Result of Extraordinary General Meeting
Dublin - 30 June 2011:
Carador Income Fund plc today announces the results of the
Resolution proposed at its Extraordinary General Meeting of the
holders of U.S. Dollar Class Shares held on 30 June 2011 at 78 Sir
John Rogerson's Quay, Dublin 2. The full text of the Resolution was
included in the Notice of the Extraordinary General Meeting of the
Company dated 7 June 2011 and in a Circular sent to the holders of
U.S. Dollar Class Shares on 7 June 2011.
The proposed resolution to amend the performance fee hurdle rate
applicable to the U.S. Dollar Class Shares was passed as an
Ordinary Resolution.
Proposed issue of shares
The directors announce the intention to issue C shares through a
placing being conducted by Dexion Capital plc and Singer Capital
Markets Limited. If the issue proceeds, it is expected that C
shares will be issued in mid August 2011.

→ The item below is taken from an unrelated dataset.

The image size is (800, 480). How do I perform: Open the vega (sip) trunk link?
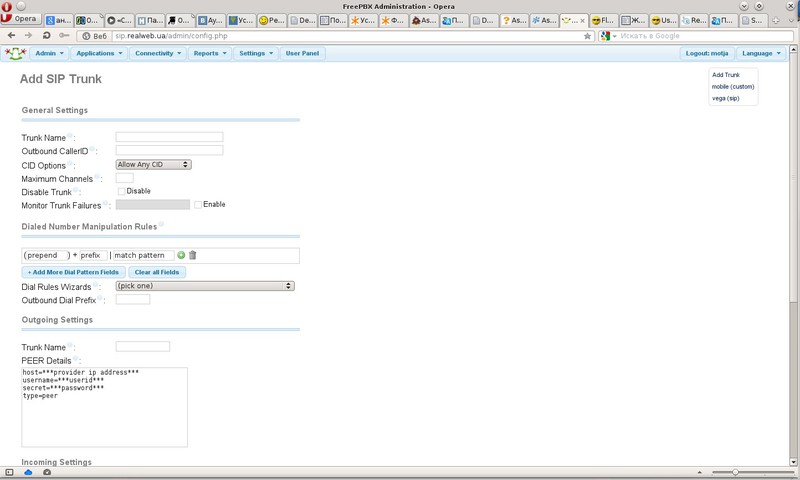pyautogui.click(x=726, y=98)
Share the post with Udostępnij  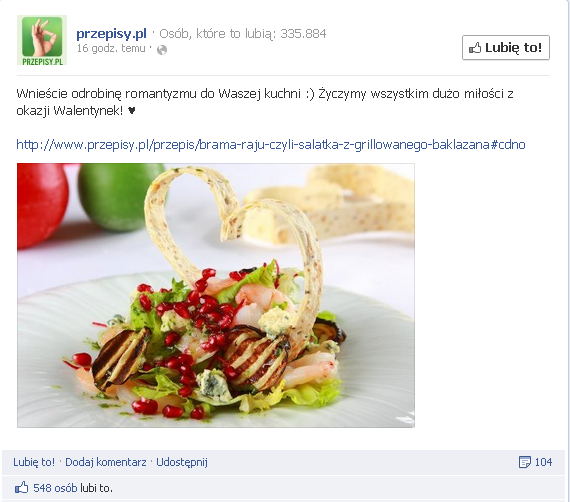pos(182,462)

A review of the maturity profile of the Company's current CLO
investments and, on a 'look through' basis, the bank loan market,
indicates the potential for a significant amount of principal
receipts in the period between 2016 and 2018. The directors
continue to keep this maturity profile under review in the context
of the Company's current winding up date in 2021.
Enquiries:
Ailish Taylor
State Street Fund Services (Ireland) Limited
+ 353 1 7760027
This announcement has been approved for issue in the United
Kingdom for the purposes of section 21 of the UK Financial Services
and Markets Act 2000 by GSO Capital Partners International LLP
("GSOCPI") which is authorised and regulated by the UK Financial
Services Authority.
This document and the information contained herein is not for
release, publication or distribution (directly or indirectly) in or
into the United States, Canada, Australia or Japan or to any "US
person" as defined in Regulation S under the United States
Securities Act of 1933, as amended (the "Securities Act") or into
any other jurisdiction where applicable laws prohibit its release,
distribution or publication. It does not constitute an offer of
securities for sale anywhere in the world, including in or into the
United States, Canada, Australia or Japan. No recipient may
distribute, or make available, this document (directly or
indirectly) to any other person. Recipients of this document in
jurisdictions outside the UK should inform themselves about and
observe any applicable legal requirements in their jurisdictions.
In particular, the distribution of this document may in certain
jurisdictions be restricted by law. Accordingly, recipients
represent that they are able to receive this document without
contravention of any applicable legal or regulatory restrictions in
the jurisdiction in which they reside or conduct business.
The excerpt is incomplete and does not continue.